Traditional Journalism is in for several more tremors before the implosion is finished. I’ve mentioned several of the trends that are accelerating the shift toward a concept I call the Embedded Journalist, but don’t expect that transition to be smooth.

In California, for example, a political campaign high on finance and low on interest is offering to provide video excerpts to television stations. Opponents are crying foul:

Republican primary rival Steve Poizner’s campaign called it another attempt by Whitman to buy the election, referring to the $49 million that she’s spent so far on the campaign — largely on paid media advertising.

“Meg Whitman crossed another line in this race by spending her millions to spread her campaign propaganda in tailored sound bites to news stations,” said Jarrod Agen, Poizner’s spokesman.

Sterling Clifford, campaign spokesman for Democratic candidate Jerry Brown, called Whitman’s move “campaign propaganda,” while Sean Clegg, campaign manager for the Level the Playing Field 2010, said the move was straight out of Wall Street.

“In the world of corporate public relations,” Clegg said, “it may work to send packaged video press releases, but there’s a far greater degree of scrutiny in the political world.”

What’s not clear is how much this is political sour grapes, and how much is recognition that politics is a different animal.

If you’re a small-market station in California, you don’t have the resources to cover an extended campaign. And I have heard from many colleagues in California that Whitman’s media spending has jump-started this campaign season, promising to make it the lengthiest ever.

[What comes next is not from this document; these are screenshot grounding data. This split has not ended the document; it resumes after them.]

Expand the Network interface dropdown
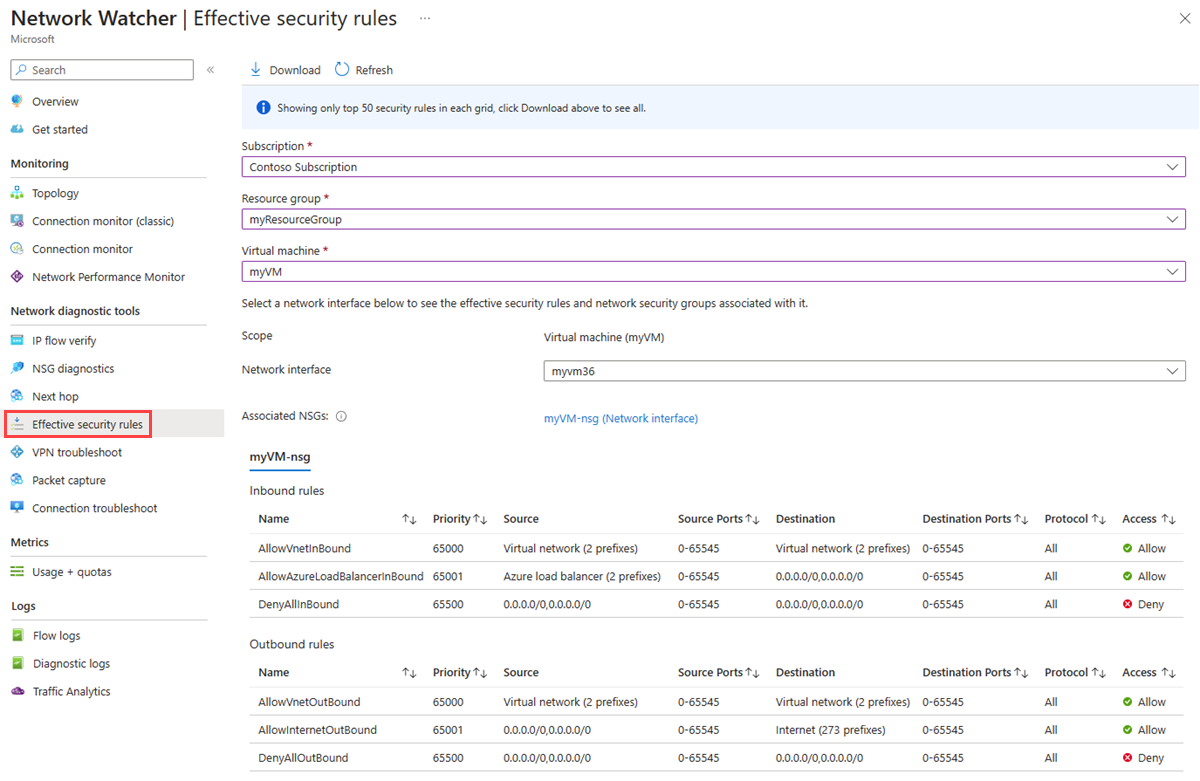 (x=864, y=371)
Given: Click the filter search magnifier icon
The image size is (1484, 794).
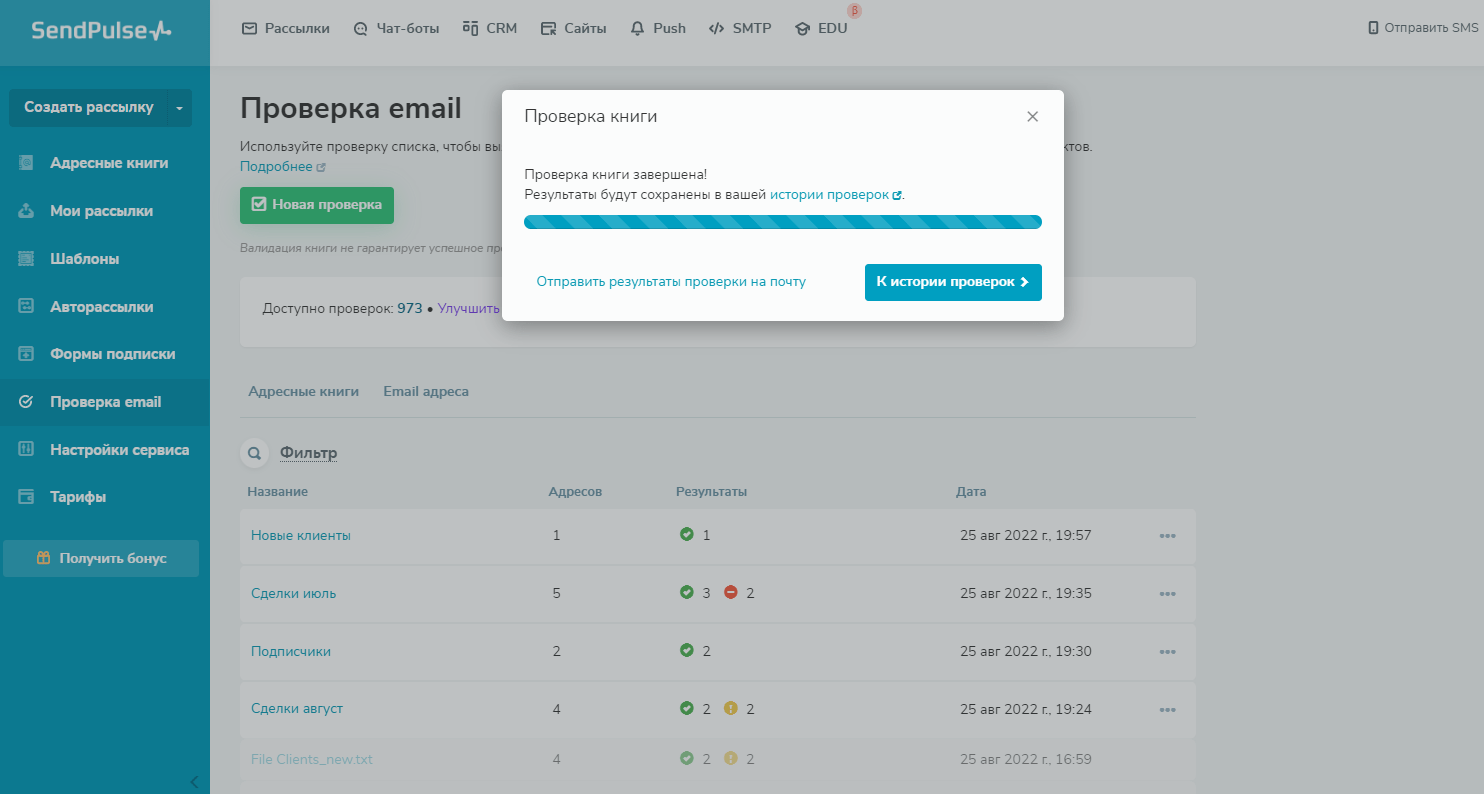Looking at the screenshot, I should point(254,454).
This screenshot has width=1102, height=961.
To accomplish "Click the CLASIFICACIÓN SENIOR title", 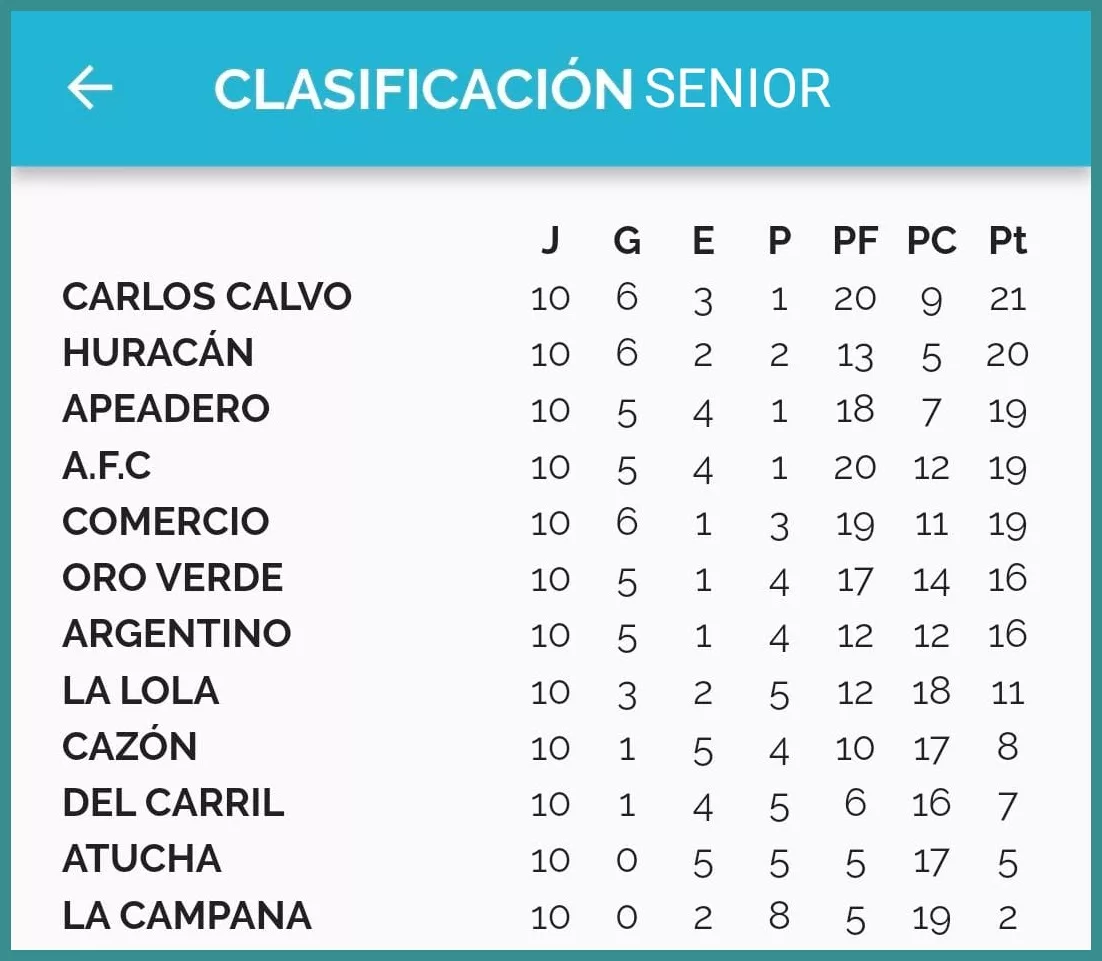I will tap(522, 89).
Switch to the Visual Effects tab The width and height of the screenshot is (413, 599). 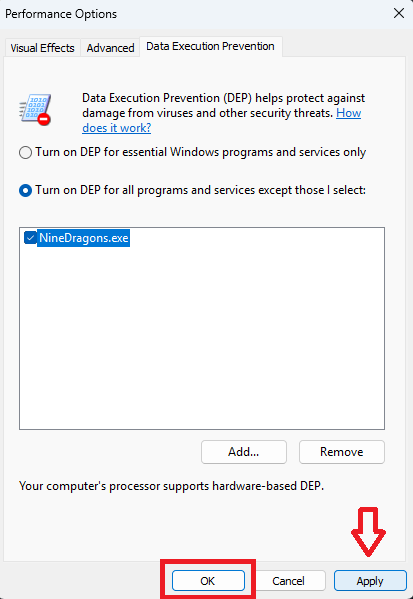click(x=42, y=48)
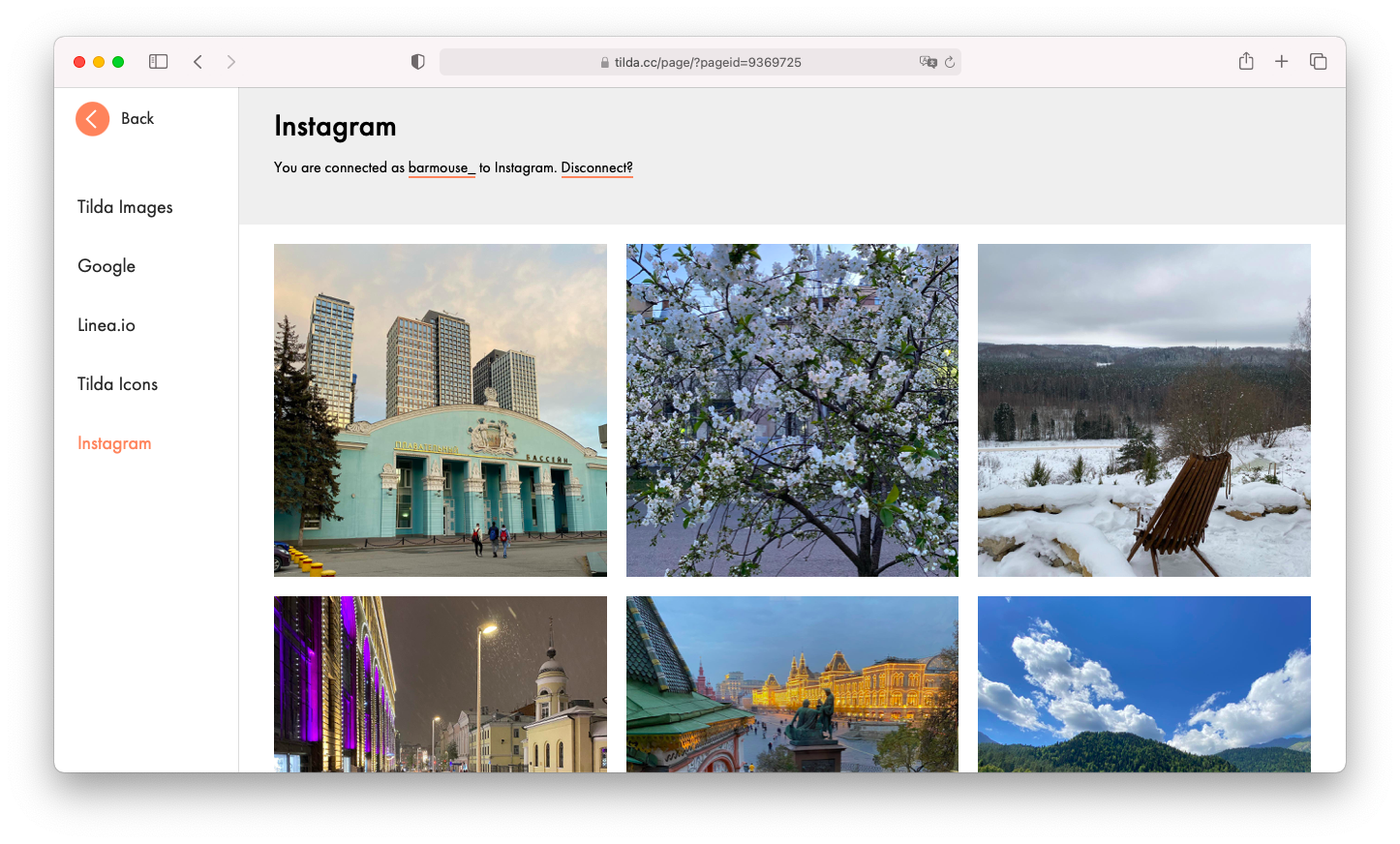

Fatigue will be a factor.

I have to wonder, how much complaint would there be if:

  • A campaign put its video highlights straight to the web
  • A campaign sent news releases with quotes to fax machines

Apparently, the arguments coming from the other campaigns are a signal that television news is a protected, sacred resource. There is only a limited amount of time in a newscast, and every second of video showing happy, waving crowds for one candidate is time not spent talking about another. And, of course, the airwaves belong “to the people.”

There’s also a notion that political journalism is a particularly vital subset, without which our democracy could not function. I’ll buy the idea there are sleazy repercussions for the manipulation of journalism outlets. That line is drawn between persuasion and outright falsehoods. (Like astroturfing, when it can be proven.)

But I have to wonder how much of the disdain coming from television stations is a byproduct of the $49-million Whitman has spent on media so far? Why run the footage she is offering for free, when you can make her buy an outright political ad? It’s easy to stand on principle when it aligns with your bottom line.

Also, are the other campaigns just trying to neutralize Whitman’s bottomless checkbook and her early start? Would they be doing the same thing if they had the resources? I don’t see any moral and ethical question being floated around “the campaigns’ use of fax machines to provide carefully-crafted news releases that paint their candidate in only the most positive light.”

Redrawing the Lines

Again, I am not advocating for the Embedded Journalist model. It’s clear in this case that the video being shared – with no narration or editorial comment – isn’t replacing a reporter. In that sense, it is somewhat neutral point-of-view, but also is not finished and ready for air. I am just looking at the trends and the pace of change, and that model may end up filling a lot of needs, including that of public information.

What hasn’t fit neatly into this model is communication of a campaign nature. The Embedded Journalist gains some advantage through proximity and familiarity with the companies and industries it covers. In a finite campaign, that is a dynamic more about access and sticking to the script. The Embedded Journalist in a corporate setting would be more independent, almost like an ombudsman. That’s essential to build credibility, and without that credibility it is of no value to the company.

I just don’t see the concept working in a campaign that is too short (even by California standards) for the authenticity to accumulate.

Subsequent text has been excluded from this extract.